● **SOURCE EXTRACT**
On Fri, 7 Mar 2003, Noel J. Bergman wrote:
> Chris Burdess reproduced the problem last night, and when I ran a little
> test driver on both Windows and linux, I found that this works on Windows
> and fails on linux:
>
> static public void main(String[] args)
> {
> String host = "193.95.196.170.";
> int port = 25;
>
> try {
> java.net.Socket socket = new java.net.Socket(host, port);
> } catch (java.net.UnknownHostException uhex) {
> uhex.printStackTrace();
> } catch (java.io.IOException ioe) {
> ioe.printStackTrace();
> }
> }
>
> If you remove the trailing '.' from the IP address it succeeds on both.
>
> I ran additional tests to see why connecting doesn't always fail on linux.
> dnsjava lookup (including his current release) adds a trailing '.' to the
> result from the MX record search. If lookup results in a CNAME (canonical
> name, e.g., mail.server.tld) it is handled fine by Sun's linux
> implementation, but if it results in an A record (IP address) it fails (as
> demonstrated above).

● **EXTRACTED DATA**

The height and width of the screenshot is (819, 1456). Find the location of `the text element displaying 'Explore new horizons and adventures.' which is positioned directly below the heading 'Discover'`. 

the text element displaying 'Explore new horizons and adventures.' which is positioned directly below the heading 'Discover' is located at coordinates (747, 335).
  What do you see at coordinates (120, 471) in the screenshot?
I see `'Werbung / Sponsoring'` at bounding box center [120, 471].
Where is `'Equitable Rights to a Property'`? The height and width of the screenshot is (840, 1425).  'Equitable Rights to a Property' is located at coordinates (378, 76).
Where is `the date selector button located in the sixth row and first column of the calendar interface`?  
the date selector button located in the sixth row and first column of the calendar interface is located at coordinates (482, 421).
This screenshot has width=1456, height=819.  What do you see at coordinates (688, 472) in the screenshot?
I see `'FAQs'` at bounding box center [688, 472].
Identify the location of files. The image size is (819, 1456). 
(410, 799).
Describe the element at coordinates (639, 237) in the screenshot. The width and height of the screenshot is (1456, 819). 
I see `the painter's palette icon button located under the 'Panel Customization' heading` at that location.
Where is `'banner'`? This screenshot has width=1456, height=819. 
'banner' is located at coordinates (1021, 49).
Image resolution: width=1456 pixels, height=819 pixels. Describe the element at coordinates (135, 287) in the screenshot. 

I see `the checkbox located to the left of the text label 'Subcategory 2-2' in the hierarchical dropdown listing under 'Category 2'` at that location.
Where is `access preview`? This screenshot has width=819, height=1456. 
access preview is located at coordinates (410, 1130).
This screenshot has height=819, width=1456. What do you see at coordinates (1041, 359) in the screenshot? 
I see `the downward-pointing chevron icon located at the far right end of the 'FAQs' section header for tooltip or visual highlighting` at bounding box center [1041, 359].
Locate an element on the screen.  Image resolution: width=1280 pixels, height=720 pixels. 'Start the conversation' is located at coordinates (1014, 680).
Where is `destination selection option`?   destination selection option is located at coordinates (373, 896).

● **TASK OBJECTIVE**
Copy the passage of the Java socket excerpt from "On Fri, 7 Mar" to "void main(String[] args)", swapping every "Windows" for "Solaris".

● **ANSWER FOR THIS EXERCISE**
On Fri, 7 Mar 2003, Noel J. Bergman wrote:
> Chris Burdess reproduced the problem last night, and when I ran a little
> test driver on both Solaris and linux, I found that this works on Solaris
> and fails on linux:
>
> static public void main(String[] args)